▸ Exercise directions
The output should be every line below that includes the word "dimensions".

Data items
═══
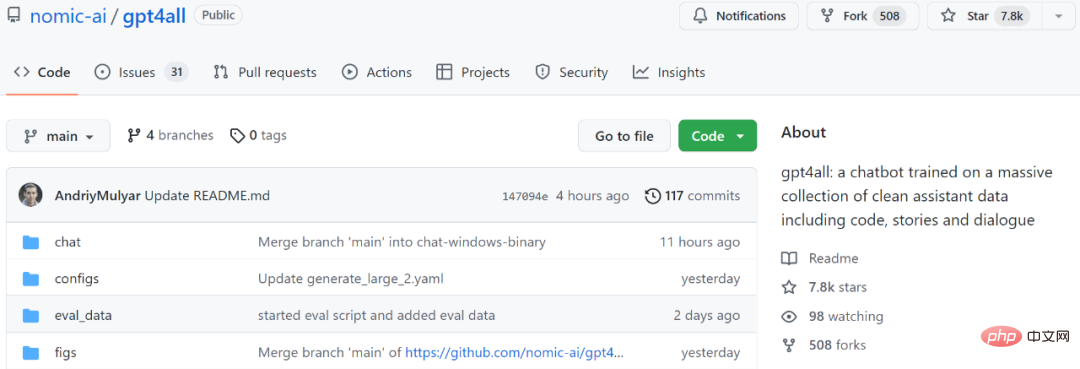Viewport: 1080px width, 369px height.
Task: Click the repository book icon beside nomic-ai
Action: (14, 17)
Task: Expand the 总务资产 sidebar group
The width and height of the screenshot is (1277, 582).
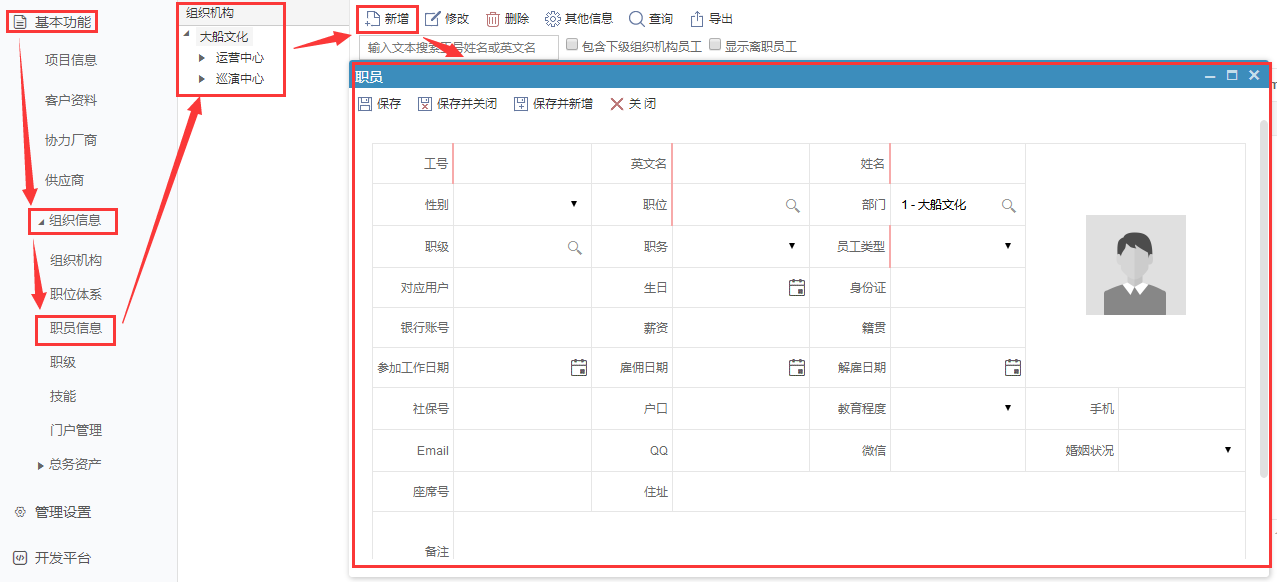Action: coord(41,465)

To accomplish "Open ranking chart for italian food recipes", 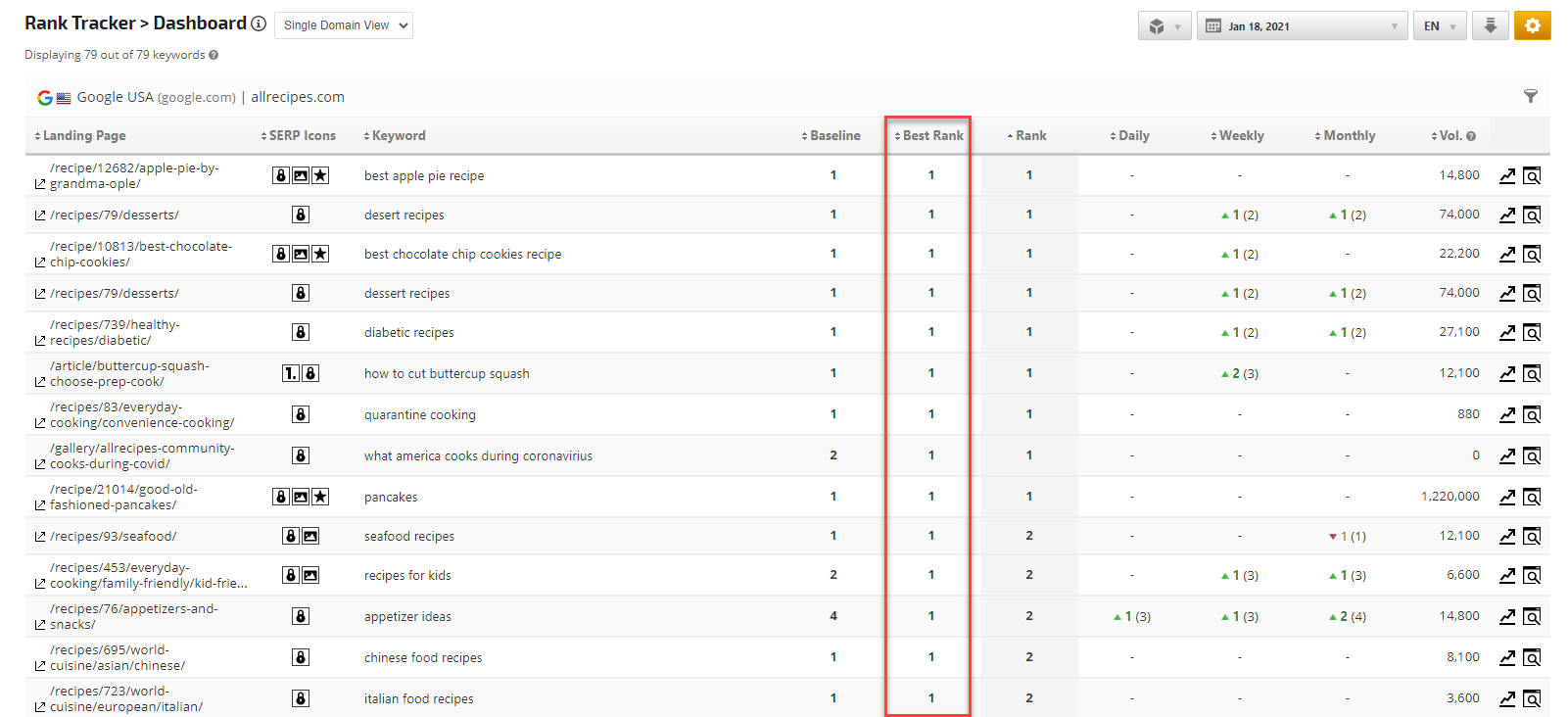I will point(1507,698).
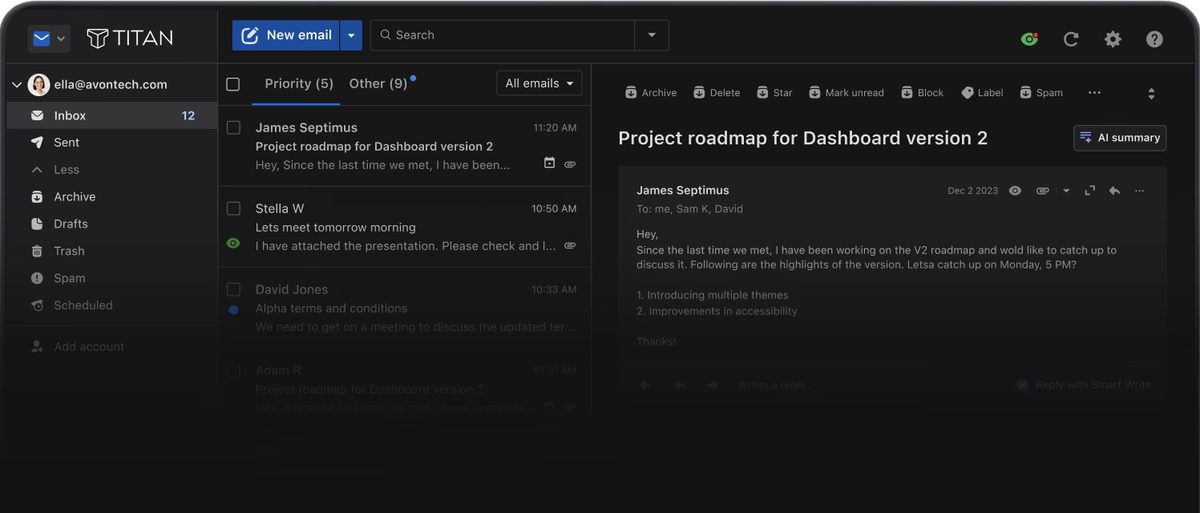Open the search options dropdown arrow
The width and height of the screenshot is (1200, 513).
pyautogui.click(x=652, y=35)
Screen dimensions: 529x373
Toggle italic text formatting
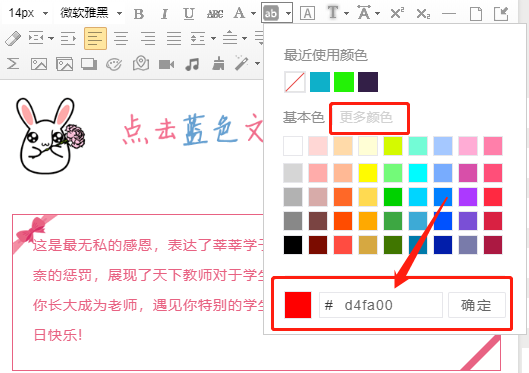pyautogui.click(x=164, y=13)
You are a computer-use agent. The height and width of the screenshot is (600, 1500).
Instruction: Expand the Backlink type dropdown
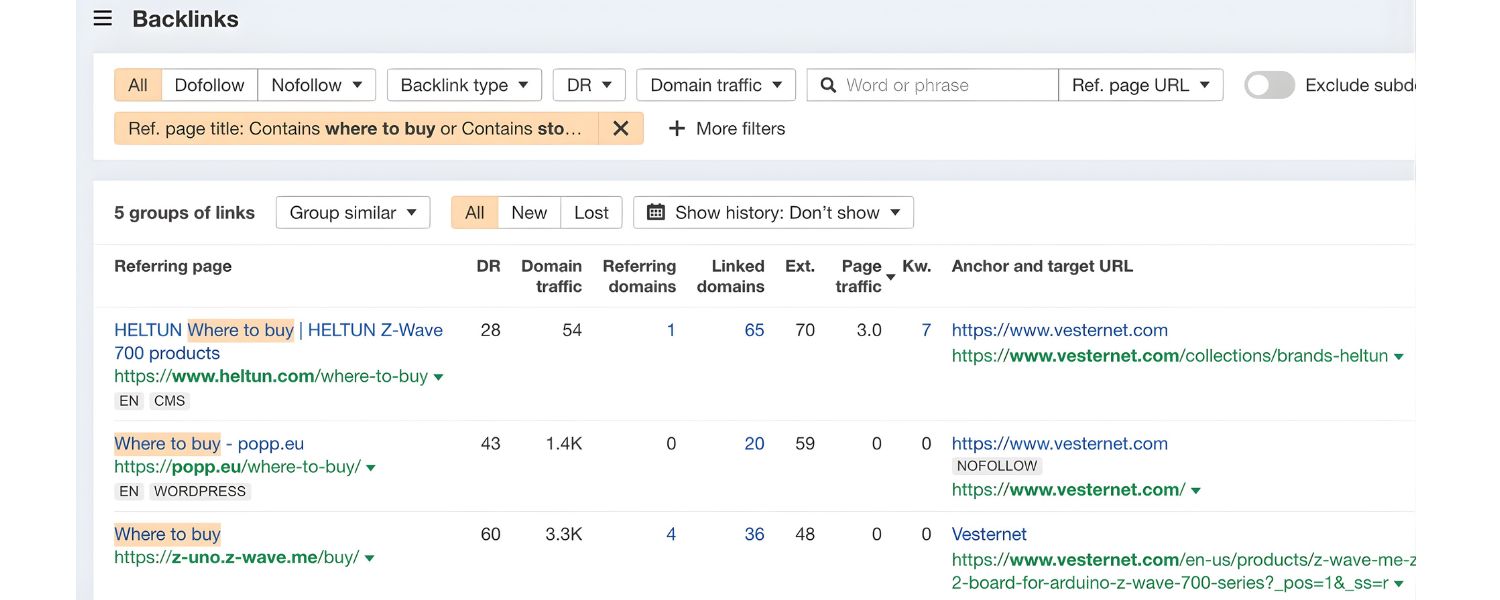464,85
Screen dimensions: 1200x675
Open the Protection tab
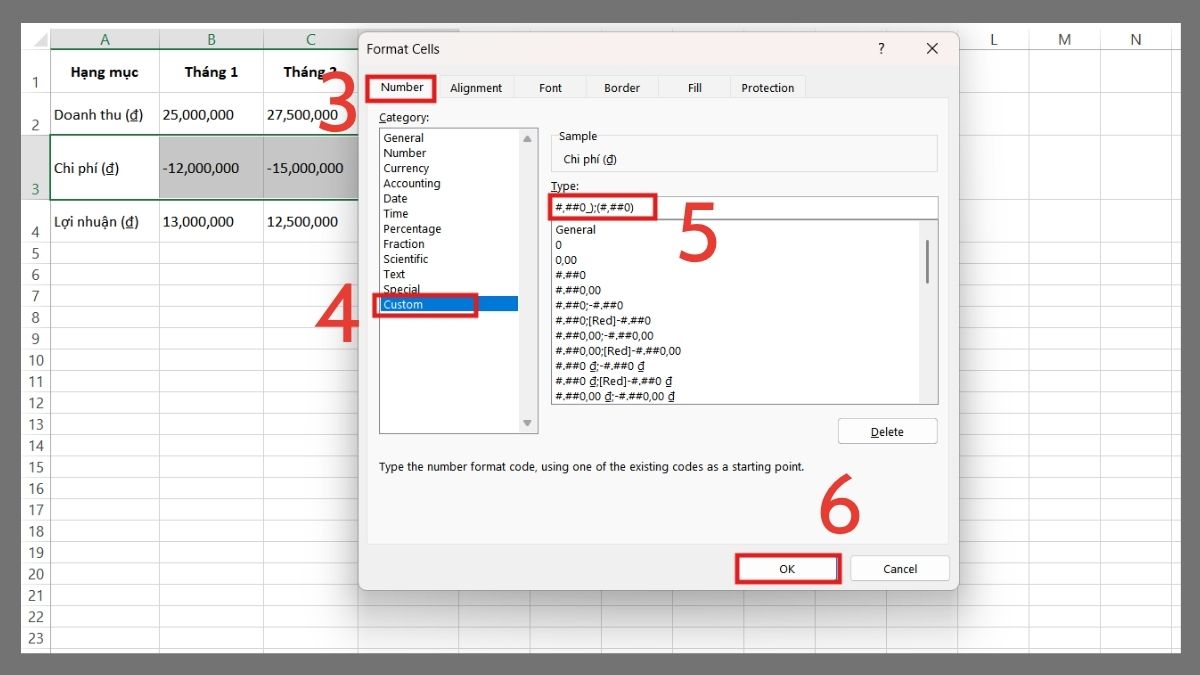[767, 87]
═══
▸ Task output
Screen dimensions: 529x373
Screen dimensions: 1200x675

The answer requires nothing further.